Items from a data source:
- Opening Delimiter -
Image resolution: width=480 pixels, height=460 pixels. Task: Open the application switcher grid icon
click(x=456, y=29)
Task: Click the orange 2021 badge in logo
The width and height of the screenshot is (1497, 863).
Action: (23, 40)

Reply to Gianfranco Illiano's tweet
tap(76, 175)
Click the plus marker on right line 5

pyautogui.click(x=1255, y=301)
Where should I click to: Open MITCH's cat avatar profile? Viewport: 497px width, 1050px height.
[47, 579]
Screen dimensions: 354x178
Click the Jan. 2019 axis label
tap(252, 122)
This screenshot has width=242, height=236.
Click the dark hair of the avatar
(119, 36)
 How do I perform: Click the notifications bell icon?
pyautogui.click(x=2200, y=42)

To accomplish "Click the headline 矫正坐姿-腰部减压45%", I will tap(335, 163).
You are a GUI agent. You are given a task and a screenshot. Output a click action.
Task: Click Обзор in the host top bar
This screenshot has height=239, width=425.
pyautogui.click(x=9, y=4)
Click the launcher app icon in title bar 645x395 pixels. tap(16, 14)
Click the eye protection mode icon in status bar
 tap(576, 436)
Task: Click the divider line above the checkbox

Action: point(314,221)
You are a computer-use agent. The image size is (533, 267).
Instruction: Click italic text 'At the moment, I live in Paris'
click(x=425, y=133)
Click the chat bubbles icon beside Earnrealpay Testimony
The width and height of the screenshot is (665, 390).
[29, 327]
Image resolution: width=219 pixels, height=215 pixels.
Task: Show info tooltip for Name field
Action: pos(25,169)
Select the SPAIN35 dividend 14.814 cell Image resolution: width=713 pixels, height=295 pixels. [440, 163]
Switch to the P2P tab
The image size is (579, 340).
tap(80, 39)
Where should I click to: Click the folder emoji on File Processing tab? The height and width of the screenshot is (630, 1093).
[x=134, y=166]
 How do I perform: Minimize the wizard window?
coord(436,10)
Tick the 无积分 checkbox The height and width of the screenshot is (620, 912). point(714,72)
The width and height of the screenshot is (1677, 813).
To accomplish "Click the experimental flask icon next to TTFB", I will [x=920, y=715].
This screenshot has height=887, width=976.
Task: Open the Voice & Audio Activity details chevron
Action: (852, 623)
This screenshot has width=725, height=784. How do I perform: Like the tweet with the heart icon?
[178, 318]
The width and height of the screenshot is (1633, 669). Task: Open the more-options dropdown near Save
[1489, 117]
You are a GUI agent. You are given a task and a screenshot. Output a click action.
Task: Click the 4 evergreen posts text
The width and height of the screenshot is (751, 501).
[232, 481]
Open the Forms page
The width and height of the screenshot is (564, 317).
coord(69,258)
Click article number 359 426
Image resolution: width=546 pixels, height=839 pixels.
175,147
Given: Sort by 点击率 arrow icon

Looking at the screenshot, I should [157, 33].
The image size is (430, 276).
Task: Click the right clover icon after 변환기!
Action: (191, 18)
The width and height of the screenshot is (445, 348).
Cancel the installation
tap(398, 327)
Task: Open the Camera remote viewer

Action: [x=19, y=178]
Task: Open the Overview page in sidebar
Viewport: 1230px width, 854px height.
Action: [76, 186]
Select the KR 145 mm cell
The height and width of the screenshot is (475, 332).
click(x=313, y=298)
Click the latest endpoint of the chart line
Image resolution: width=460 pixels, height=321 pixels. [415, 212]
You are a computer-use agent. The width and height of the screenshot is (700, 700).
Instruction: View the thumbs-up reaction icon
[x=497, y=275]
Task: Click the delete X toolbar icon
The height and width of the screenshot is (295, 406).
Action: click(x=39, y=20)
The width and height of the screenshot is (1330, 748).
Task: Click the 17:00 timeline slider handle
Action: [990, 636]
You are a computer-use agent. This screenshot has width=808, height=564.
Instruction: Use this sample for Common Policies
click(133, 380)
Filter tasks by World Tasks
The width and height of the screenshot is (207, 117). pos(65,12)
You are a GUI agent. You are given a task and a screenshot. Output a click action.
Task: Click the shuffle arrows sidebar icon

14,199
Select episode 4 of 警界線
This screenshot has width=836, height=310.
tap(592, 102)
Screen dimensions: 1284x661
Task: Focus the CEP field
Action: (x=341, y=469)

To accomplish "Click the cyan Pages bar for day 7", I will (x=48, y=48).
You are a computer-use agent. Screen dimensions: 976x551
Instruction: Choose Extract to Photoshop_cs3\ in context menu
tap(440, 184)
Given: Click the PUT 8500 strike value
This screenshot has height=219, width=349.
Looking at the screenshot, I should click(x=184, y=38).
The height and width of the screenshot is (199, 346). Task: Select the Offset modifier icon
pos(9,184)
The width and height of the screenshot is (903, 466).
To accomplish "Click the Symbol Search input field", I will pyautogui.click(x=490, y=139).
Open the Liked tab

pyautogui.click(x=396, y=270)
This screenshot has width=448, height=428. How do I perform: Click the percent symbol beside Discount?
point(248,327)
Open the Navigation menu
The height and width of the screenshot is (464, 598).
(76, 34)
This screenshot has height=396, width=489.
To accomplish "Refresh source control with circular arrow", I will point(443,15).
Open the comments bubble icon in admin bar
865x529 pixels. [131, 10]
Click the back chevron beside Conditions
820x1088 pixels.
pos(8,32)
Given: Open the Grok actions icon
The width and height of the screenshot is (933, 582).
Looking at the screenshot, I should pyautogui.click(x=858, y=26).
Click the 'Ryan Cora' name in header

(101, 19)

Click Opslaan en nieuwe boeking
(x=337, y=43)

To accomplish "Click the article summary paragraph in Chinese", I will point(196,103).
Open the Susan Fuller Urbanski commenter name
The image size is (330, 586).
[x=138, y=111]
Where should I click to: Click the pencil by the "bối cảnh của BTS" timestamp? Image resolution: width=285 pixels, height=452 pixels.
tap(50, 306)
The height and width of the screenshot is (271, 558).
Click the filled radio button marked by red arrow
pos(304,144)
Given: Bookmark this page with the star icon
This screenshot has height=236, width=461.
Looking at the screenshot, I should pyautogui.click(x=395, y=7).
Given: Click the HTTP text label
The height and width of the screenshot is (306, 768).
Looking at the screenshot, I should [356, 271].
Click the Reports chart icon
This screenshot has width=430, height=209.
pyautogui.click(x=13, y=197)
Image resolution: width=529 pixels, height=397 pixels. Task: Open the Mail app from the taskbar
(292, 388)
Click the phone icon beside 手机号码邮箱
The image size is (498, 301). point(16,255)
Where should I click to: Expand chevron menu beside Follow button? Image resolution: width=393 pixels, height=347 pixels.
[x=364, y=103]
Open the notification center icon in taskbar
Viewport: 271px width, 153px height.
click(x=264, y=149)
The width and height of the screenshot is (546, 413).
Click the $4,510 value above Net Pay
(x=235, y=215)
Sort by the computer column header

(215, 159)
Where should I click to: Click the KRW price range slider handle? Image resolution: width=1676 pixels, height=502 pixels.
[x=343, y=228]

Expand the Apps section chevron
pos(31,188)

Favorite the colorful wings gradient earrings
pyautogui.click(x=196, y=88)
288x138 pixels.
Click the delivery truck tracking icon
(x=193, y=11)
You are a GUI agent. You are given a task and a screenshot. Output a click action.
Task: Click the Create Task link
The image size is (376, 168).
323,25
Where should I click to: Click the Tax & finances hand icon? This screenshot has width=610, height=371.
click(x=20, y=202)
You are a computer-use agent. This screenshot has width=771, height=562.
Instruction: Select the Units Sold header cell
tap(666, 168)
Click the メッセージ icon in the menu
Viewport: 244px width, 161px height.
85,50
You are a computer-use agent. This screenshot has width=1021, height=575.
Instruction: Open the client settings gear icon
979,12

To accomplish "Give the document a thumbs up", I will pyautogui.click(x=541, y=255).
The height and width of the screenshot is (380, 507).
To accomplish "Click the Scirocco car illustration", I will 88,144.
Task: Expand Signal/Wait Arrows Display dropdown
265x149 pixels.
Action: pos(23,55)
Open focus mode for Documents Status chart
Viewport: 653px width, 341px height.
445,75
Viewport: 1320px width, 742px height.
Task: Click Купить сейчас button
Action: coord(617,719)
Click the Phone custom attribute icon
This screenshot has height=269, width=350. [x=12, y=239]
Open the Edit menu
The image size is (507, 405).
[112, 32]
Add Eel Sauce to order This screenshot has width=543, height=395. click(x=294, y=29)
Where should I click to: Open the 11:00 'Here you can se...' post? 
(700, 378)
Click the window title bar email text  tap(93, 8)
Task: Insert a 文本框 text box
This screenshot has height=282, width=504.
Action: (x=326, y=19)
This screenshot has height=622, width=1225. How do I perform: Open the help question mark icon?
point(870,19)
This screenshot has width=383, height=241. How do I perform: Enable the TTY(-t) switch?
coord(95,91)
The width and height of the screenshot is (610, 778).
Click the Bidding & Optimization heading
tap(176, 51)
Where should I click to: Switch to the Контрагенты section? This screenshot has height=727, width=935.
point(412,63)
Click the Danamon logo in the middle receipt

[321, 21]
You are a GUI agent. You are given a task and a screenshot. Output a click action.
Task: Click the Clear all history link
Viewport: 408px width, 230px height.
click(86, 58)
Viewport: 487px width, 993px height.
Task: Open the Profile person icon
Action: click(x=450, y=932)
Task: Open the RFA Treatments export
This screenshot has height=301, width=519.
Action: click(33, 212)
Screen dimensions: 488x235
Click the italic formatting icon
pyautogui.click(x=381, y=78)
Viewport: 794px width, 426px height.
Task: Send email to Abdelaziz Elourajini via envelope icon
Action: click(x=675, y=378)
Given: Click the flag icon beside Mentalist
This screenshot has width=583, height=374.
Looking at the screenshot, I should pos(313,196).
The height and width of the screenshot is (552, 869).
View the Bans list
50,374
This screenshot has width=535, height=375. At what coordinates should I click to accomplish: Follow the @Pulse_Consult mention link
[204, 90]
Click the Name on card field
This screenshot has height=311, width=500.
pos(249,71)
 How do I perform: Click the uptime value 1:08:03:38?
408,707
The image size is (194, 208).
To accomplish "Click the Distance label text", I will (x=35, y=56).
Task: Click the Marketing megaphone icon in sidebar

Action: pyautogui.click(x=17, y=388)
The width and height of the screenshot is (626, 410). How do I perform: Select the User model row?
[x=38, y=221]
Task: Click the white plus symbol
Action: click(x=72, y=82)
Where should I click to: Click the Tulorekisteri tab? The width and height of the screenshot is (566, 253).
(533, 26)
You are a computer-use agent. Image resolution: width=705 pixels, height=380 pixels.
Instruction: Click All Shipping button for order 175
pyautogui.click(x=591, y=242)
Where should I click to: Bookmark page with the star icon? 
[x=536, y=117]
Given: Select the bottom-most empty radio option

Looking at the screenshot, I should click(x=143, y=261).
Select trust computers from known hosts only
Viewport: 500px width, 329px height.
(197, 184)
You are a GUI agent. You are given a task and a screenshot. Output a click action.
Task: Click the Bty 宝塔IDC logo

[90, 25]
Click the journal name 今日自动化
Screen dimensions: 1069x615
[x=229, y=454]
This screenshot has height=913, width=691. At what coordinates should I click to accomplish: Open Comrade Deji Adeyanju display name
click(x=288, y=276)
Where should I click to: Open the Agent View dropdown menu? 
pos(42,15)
- Closing Delimiter -
§ **WHAT YOU WILL DO**: A complete answer gives every line of the records holding "title".

§ **EXERCISE SOLUTION**:
Click the launcher app icon in title bar 645x395 pixels. tap(16, 14)
Click the window title bar email text  tap(93, 8)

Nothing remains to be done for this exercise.